[[ Data to examine open ]]

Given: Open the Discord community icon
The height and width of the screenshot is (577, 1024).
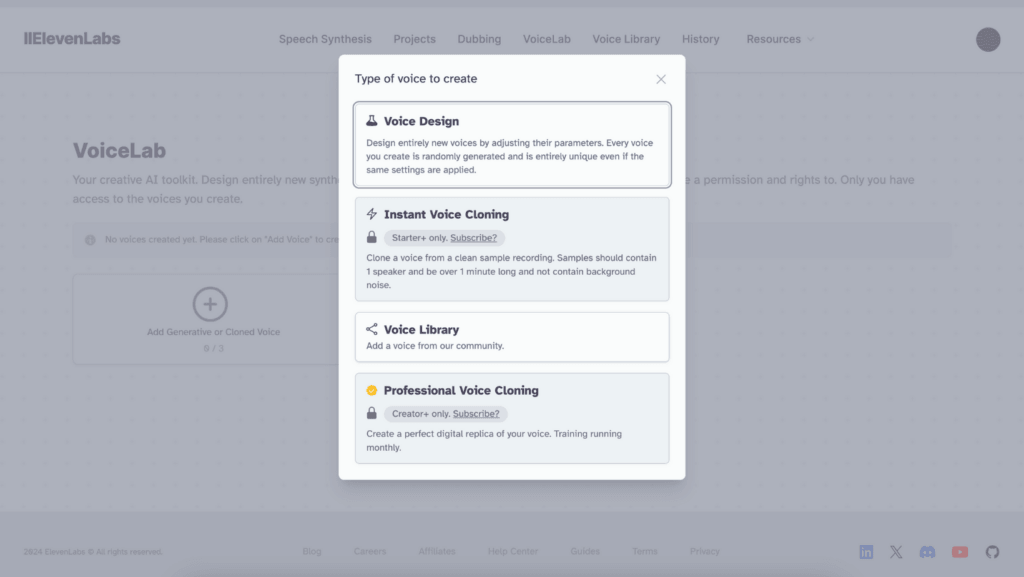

[[ Data to examine closed ]]
[[ Data to examine open ]]

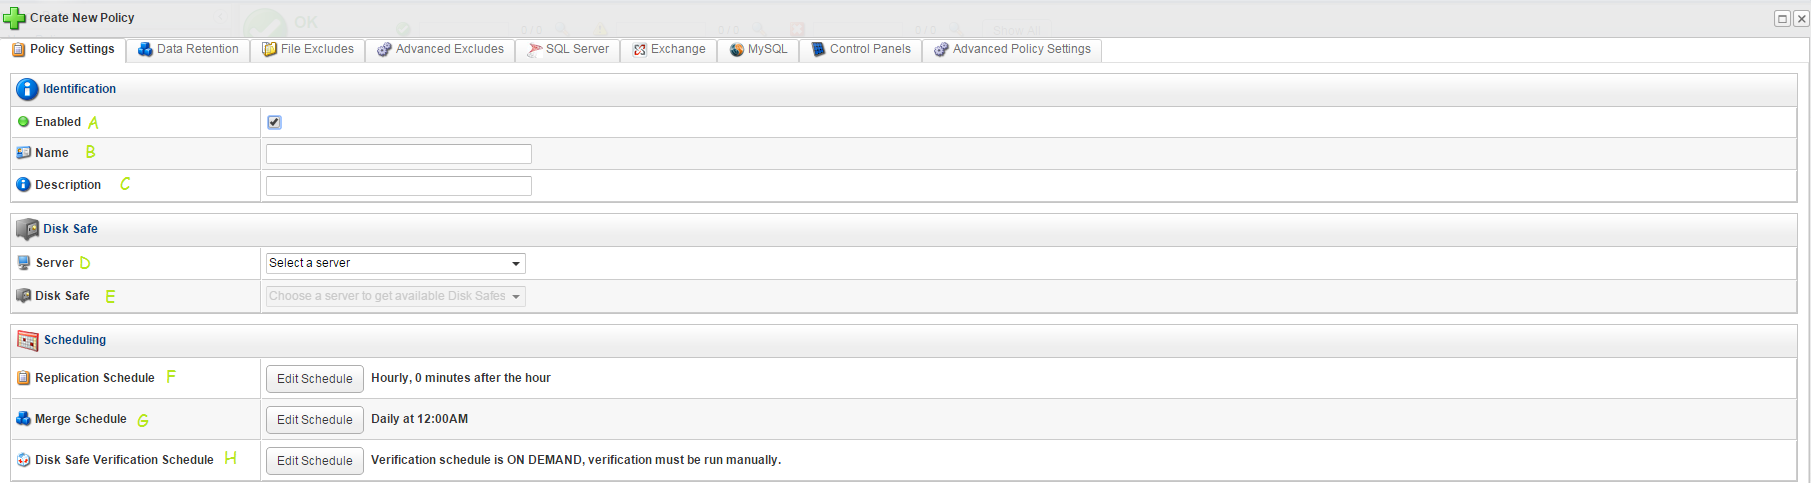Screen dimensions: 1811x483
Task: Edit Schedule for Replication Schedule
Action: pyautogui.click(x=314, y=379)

[[ Data to examine closed ]]
[[ Data to examine open ]]

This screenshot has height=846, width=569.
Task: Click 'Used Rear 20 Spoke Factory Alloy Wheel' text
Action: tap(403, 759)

[[ Data to examine closed ]]

▶ Exercise prompt:
Reproduce word for word the material above, beginning with the line that contains "Given: Open the Discord community icon" and ending with the line that contains "The height and".

▶ Written response:
Given: Open the Discord community icon
The height and width of the screenshot is (577, 1024).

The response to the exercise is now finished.